Biotin, or vitamin B7, is a water-soluble B vitamin that’s a popular ingredient in hair growth and care products.
While biotin isn’t a proven, FDA-approved treatment for preventing male pattern baldness like finasteride or minoxidil, there’s some evidence that it can help to promote healthy hair growth, particularly in people who are biotin deficient.
We’ve covered most of this in our guide to biotin for hair growth and health, which looks at the most current research on biotin’s benefits.
Since biotin is a supplement rather than an FDA-approved medication, there are no guidelines regarding how much to take per day — although there are recommendations from credible sources like the Food and Nutrition Board (FND) at the National Academies of Sciences, Engineering, and Medicine.
This lack of concrete information can make it confusing and difficult to work out how to incorporate biotin into your hair care and hair loss prevention routine.

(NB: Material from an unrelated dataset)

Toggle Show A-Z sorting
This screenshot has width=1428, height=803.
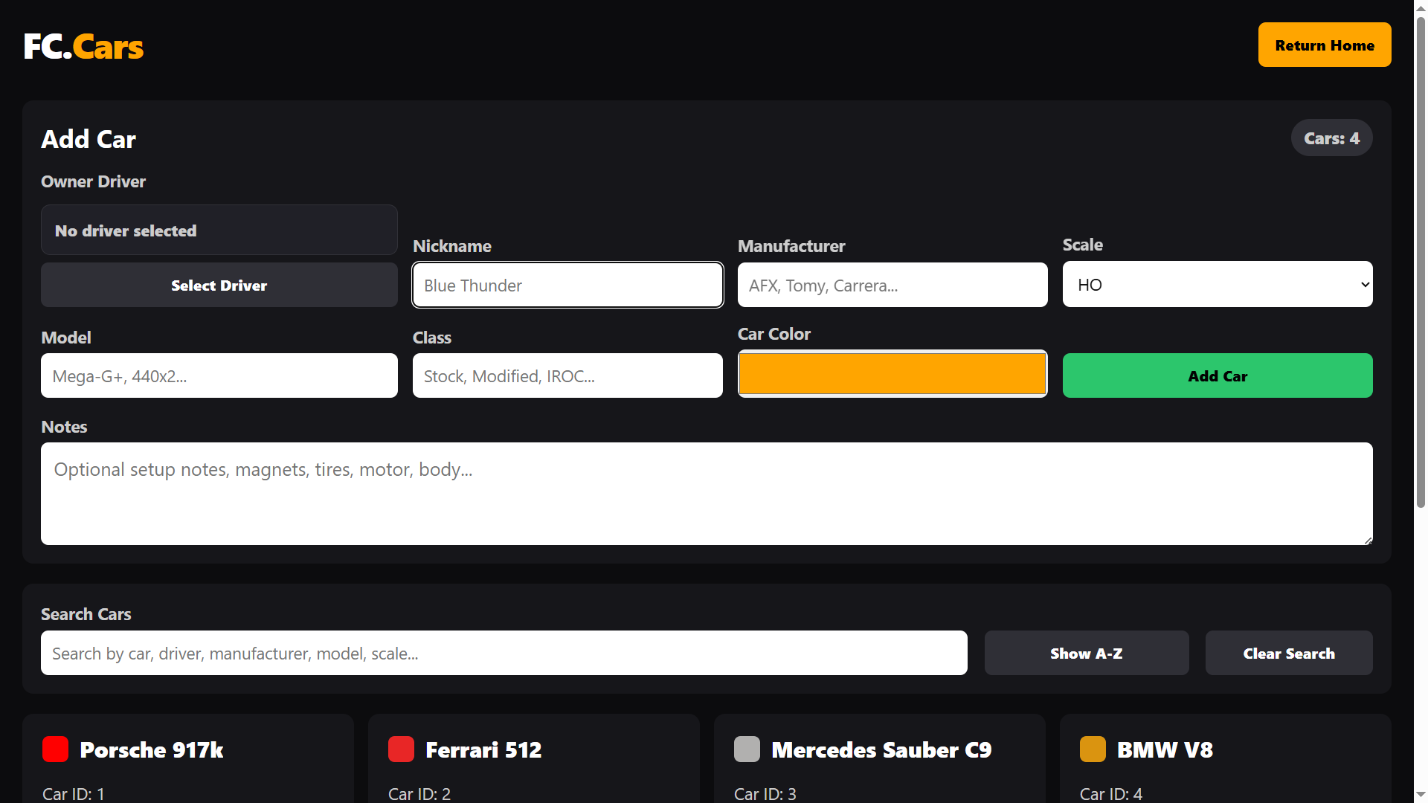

Below, we’ve looked at the data to work out how much biotin you should take per day for ideal hair health. We’ve also listed some of the risks of taking too much biotin, from side effects to a range of issues biotin can cause with certain lab tests.
Currently, there’s no FDA recommended dietary allowance (RDA) for biotin, meaning there’s no widely accepted recommended daily dose.

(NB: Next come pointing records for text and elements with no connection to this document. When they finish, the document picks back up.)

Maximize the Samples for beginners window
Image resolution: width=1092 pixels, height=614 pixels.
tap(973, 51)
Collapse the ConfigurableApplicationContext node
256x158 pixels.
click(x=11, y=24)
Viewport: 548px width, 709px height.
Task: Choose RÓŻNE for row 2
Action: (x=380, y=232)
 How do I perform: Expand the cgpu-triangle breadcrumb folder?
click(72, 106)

Biotin is taken from the foods we eat by the microflora of the large intestine. Most people produce enough biotin through their digestive system to avoid the need for supplementation, meaning there’s no essential minimum dose of biotin — only recommended doses.
Because of this, biotin supplementation is usually only necessary if you’ve been diagnosed with a biotin deficiency. However, it’s common and safe to take a small daily dose of biotin to prevent biotin deficiency and potentially promote hair health.
The National Institutes of Health recommends a biotin dose of 20 to 30 micrograms (mcg) per day for teenagers and adults to prevent biotin deficiency.
If you’ve been diagnosed with a biotin deficiency, follow the treatment dose provided by your healthcare provider. Treatment doses of biotin can vary based on a person’s age and the severity of their biotin deficiency.
The Mayo Clinic states that no side effects have been reported for biotin in amounts of up to 10 milligrams (10,000 mcg) per day. This is double the amount of biotin that’s included in our biotin gummy vitamins.
The Office of Dietary Supplements (ODS), part of the National Institutes of Health, reports that studies of even higher doses of biotin, including studies of biotin at doses of 10mg to 50mg per day, have not produced any symptoms of toxicity.
With this said, it’s still important not to take too much biotin.
Unless you’ve been prescribed biotin at a specific dose by your doctor to treat a deficiency, stick to the recommended dose provided by your biotin supplement.
There’s evidence to suggest that high intake of biotin supplements could potentially interfere with several lab tests.
Specifically, daily use of high doses of biotin supplements has been linked to inaccurate readings for lab tests used to measure certain hormone levels, including thyroid hormone. This has resulted in some biotin users receiving test results that falsely indicate hyperthyroidism or Graves' disease.
Use of biotin supplements has also been linked to falsely low results on troponin tests, which are often used to diagnose stroke, heart attack and other cardiovascular conditions.
Because of this, the FDA recommends healthcare professionals ask patients about their use of biotin if their lab test results are unusual. If you use biotin supplements, it’s important to let your doctor know ahead of time if you’re going to receive any type of blood test.
Biotin supplements are safe and may be effective at treating certain forms of hair loss. However, like with other supplements, it’s important to use them responsibly to make sure you don’t affect your health and wellbeing.
If you take a biotin supplement such as our biotin gummy vitamins, make sure you don’t exceed the recommended serving size. If you’re concerned about using biotin, or believe that you have a biotin deficiency, contact your doctor for personalized advice and assistance.